Noah Abelson, 10, nicknamed "Nettie" after his Russian-born great-grandmother, walked over to a white tablecloth she embroidered in blue and gold. Two gold lions, on either side, rest their paws on blue Stars of David.

"This is the last thing she embroidered before she died," said Noah, who brought the family heirloom to the North Peninsula Jewish Day School for its recent Feast of Jewish Heritage.

His mother, Geilah, added: "This activity has been so successful because it got our whole family talking about our ancestry. We hadn't done this for a long time, and it rekindled our memories. The children love to hear about their heritage. This keeps it all alive."

Teachers Debbie Heiman and Karen Wagshul, who coordinated the event, spent two weeks gathering stories, recipes, photos and memorabilia.

Students, teachers, parents and grandparents filled the large assembly room, viewing artifacts displayed on long tables. They sang along with music teacher Achi Ben Shalom, who played the guitar during the pre-Shabbat event.

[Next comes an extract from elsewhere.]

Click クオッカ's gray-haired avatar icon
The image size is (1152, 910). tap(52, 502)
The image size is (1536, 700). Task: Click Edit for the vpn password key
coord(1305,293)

The audience listened attentively as students stood up to proudly share their old photos and mementos of their ancestors, retelling the stories that their parents and grandparents had related to them about the people in the pictures.

Kinneret Rogers showed a large picture of a man and a donkey in pre-state Israel. It was Great-grandfather Moshe.

"The donkey was left with my great-grandfather outside the Old City of Jerusalem, during the 1940s, " the first-grader said. "When the donkey followed Moshe, he looked in the saddle bags to find dynamite, which he turned over to British authorities. The British awarded him the donkey, and he rode it through Jerusalem when Israel achieved nationhood."

A world map on a large bulletin board contained squares marked with each student's name, pinned on the countries of their families' place of origin. Adorning the tables were colorful flags from these countries made by the students.

"This map shows our heritage birthplaces," said fifth-grader Naomi Goodman. "Many of my friends come from the same area. We may even be related but don't realize it yet."

Another long table display showed old religious artifacts and family possessions, including a set of Shabbat candlesticks, a tallit cover, a kiddush cup, a great-great grandmother's wedding handkerchief, an 1850s mortar and pestle and an l870s spice box that still had a pungent smell.

Kindergartner Ariel Light displayed her family shofar, which she proudly showed to her mother, Michelle Newman, and grandfather, Don Newman. The shofar has been in the family for generations.

Said Michelle Newman: "This is incredible, sharing our heritage with students. Every Shabbat the children blow the shofar, which has my grandfather's name written in Hebrew."

Fifth-grader Briana Abrams brought her great, great-grandmother's cookbook. "My mom found it with a bunch of photos and other things she hadn't seen before," she said.

Parents spread a large table with foods made from old traditional family recipes. Each dish was titled and labeled with the family name and place of origin. Guests and students tasted a variety of kugels, Eastern European and Turkish charosets, tsimmes, a tabbouleh salad, a zucchini bake, an eggless cake and an assortment of cookies. The teachers compiled the recipes into a cookbook that was handed out to students.

In addition, students compiled their stories into a school "Journal of Jewish Family History," which also contains many family photos.

Brad Lakritz, parent of 6-year-old Emily and S.F.-based Bureau of Jewish Education educational technology coordinator, said: "Tracing our family roots is an important way to help students forge a personal connection with Judaism and Jewish history. This truly is a Jewish feast and celebration."